======== Task input ========
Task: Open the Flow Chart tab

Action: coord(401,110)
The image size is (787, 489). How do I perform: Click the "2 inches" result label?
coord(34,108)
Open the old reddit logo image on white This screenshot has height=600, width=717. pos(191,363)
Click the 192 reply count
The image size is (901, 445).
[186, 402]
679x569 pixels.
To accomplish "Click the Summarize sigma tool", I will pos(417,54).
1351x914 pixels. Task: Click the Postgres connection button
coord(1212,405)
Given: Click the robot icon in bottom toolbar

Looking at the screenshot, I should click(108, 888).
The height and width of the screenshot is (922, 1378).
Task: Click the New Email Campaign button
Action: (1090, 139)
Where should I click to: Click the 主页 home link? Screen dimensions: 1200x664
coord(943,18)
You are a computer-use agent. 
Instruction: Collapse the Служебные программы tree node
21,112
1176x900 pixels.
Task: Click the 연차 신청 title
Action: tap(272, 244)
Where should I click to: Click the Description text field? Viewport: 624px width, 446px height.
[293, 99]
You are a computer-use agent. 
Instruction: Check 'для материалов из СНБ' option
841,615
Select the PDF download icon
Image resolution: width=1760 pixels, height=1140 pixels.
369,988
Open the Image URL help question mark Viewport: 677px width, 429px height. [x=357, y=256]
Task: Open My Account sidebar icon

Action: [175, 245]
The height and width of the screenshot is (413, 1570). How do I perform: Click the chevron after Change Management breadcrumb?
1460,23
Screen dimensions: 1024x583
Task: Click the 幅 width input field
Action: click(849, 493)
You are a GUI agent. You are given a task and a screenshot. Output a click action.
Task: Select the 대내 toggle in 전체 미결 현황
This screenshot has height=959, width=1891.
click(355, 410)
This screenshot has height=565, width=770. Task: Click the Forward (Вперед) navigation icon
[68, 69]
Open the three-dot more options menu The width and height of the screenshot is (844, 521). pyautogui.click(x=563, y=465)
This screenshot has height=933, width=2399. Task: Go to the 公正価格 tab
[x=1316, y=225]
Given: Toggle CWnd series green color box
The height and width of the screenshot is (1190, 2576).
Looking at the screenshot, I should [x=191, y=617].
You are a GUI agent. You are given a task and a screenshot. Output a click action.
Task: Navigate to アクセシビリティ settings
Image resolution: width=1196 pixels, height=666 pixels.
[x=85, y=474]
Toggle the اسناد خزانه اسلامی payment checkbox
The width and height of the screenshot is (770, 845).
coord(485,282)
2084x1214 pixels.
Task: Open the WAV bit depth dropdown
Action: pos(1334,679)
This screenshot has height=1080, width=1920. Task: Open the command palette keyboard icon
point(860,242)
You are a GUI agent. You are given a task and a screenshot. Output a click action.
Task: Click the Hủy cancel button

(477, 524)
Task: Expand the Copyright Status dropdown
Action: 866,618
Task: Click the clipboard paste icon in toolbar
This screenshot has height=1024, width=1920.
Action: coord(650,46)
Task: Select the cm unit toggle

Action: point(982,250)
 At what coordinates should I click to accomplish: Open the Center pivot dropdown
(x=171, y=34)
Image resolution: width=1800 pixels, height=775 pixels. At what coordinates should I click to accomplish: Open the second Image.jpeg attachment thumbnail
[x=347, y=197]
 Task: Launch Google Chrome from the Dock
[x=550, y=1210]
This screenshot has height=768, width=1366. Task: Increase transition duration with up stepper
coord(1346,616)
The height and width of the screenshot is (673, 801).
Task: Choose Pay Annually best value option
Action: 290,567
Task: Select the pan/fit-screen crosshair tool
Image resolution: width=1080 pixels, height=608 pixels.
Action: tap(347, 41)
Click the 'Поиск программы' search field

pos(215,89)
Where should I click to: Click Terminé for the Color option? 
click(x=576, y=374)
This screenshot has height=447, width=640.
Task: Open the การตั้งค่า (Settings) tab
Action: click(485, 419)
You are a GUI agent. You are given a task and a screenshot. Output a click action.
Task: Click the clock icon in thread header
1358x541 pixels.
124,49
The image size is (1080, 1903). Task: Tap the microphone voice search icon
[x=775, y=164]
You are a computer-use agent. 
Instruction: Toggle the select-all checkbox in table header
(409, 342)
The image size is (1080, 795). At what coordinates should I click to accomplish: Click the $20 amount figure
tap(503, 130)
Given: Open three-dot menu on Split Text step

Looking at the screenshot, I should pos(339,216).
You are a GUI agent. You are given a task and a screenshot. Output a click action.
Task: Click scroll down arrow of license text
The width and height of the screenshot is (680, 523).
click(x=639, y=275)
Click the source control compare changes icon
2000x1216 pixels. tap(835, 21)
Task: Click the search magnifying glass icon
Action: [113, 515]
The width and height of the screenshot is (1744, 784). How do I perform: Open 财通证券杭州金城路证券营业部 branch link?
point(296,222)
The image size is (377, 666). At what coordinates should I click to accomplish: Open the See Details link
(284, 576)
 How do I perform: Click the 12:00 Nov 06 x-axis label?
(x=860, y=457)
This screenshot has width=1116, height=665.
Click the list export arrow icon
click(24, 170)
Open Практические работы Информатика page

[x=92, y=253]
========
> **What is needed**
Reproduce all of the material above, replacing "computer-use agent" with "screen-control agent" wherever it occurs and changing nothing else.

> **Result for this task**
Task: Open the Flow Chart tab

Action: coord(401,110)
The image size is (787, 489). How do I perform: Click the "2 inches" result label?
coord(34,108)
Open the old reddit logo image on white This screenshot has height=600, width=717. pos(191,363)
Click the 192 reply count
The image size is (901, 445).
[186, 402]
679x569 pixels.
To accomplish "Click the Summarize sigma tool", I will pos(417,54).
1351x914 pixels. Task: Click the Postgres connection button
coord(1212,405)
Given: Click the robot icon in bottom toolbar

Looking at the screenshot, I should click(108, 888).
The height and width of the screenshot is (922, 1378).
Task: Click the New Email Campaign button
Action: (1090, 139)
Where should I click to: Click the 主页 home link? Screen dimensions: 1200x664
coord(943,18)
You are a screen-control agent. 
Instruction: Collapse the Служебные программы tree node
21,112
1176x900 pixels.
Task: Click the 연차 신청 title
Action: tap(272, 244)
Where should I click to: Click the Description text field? Viewport: 624px width, 446px height.
[293, 99]
You are a screen-control agent. 
Instruction: Check 'для материалов из СНБ' option
841,615
Select the PDF download icon
Image resolution: width=1760 pixels, height=1140 pixels.
369,988
Open the Image URL help question mark Viewport: 677px width, 429px height. [x=357, y=256]
Task: Open My Account sidebar icon

Action: [175, 245]
The height and width of the screenshot is (413, 1570). How do I perform: Click the chevron after Change Management breadcrumb?
1460,23
Screen dimensions: 1024x583
Task: Click the 幅 width input field
Action: click(849, 493)
You are a GUI agent. You are given a task and a screenshot. Output a click action.
Task: Select the 대내 toggle in 전체 미결 현황
This screenshot has height=959, width=1891.
click(355, 410)
This screenshot has height=565, width=770. Task: Click the Forward (Вперед) navigation icon
[68, 69]
Open the three-dot more options menu The width and height of the screenshot is (844, 521). pyautogui.click(x=563, y=465)
This screenshot has height=933, width=2399. Task: Go to the 公正価格 tab
[x=1316, y=225]
Given: Toggle CWnd series green color box
The height and width of the screenshot is (1190, 2576).
Looking at the screenshot, I should [x=191, y=617].
You are a GUI agent. You are given a task and a screenshot. Output a click action.
Task: Navigate to アクセシビリティ settings
Image resolution: width=1196 pixels, height=666 pixels.
[x=85, y=474]
Toggle the اسناد خزانه اسلامی payment checkbox
The width and height of the screenshot is (770, 845).
coord(485,282)
2084x1214 pixels.
Task: Open the WAV bit depth dropdown
Action: pos(1334,679)
This screenshot has height=1080, width=1920. Task: Open the command palette keyboard icon
point(860,242)
You are a GUI agent. You are given a task and a screenshot. Output a click action.
Task: Click the Hủy cancel button

(477, 524)
Task: Expand the Copyright Status dropdown
Action: 866,618
Task: Click the clipboard paste icon in toolbar
This screenshot has height=1024, width=1920.
Action: coord(650,46)
Task: Select the cm unit toggle

Action: point(982,250)
 At what coordinates should I click to accomplish: Open the Center pivot dropdown
(x=171, y=34)
Image resolution: width=1800 pixels, height=775 pixels. At what coordinates should I click to accomplish: Open the second Image.jpeg attachment thumbnail
[x=347, y=197]
 Task: Launch Google Chrome from the Dock
[x=550, y=1210]
This screenshot has height=768, width=1366. Task: Increase transition duration with up stepper
coord(1346,616)
The height and width of the screenshot is (673, 801).
Task: Choose Pay Annually best value option
Action: 290,567
Task: Select the pan/fit-screen crosshair tool
Image resolution: width=1080 pixels, height=608 pixels.
Action: tap(347, 41)
Click the 'Поиск программы' search field

pos(215,89)
Where should I click to: Click Terminé for the Color option? 
click(x=576, y=374)
This screenshot has height=447, width=640.
Task: Open the การตั้งค่า (Settings) tab
Action: click(485, 419)
You are a GUI agent. You are given a task and a screenshot. Output a click action.
Task: Click the clock icon in thread header
1358x541 pixels.
124,49
The image size is (1080, 1903). Task: Tap the microphone voice search icon
[x=775, y=164]
You are a screen-control agent. 
Instruction: Toggle the select-all checkbox in table header
(409, 342)
The image size is (1080, 795). At what coordinates should I click to accomplish: Click the $20 amount figure
tap(503, 130)
Given: Open three-dot menu on Split Text step

Looking at the screenshot, I should pos(339,216).
You are a GUI agent. You are given a task and a screenshot. Output a click action.
Task: Click scroll down arrow of license text
The width and height of the screenshot is (680, 523).
click(x=639, y=275)
Click the source control compare changes icon
2000x1216 pixels. tap(835, 21)
Task: Click the search magnifying glass icon
Action: [113, 515]
The width and height of the screenshot is (1744, 784). How do I perform: Open 财通证券杭州金城路证券营业部 branch link?
point(296,222)
The image size is (377, 666). At what coordinates should I click to accomplish: Open the See Details link
(284, 576)
 How do I perform: Click the 12:00 Nov 06 x-axis label?
(x=860, y=457)
This screenshot has width=1116, height=665.
Click the list export arrow icon
click(24, 170)
Open Практические работы Информатика page

[x=92, y=253]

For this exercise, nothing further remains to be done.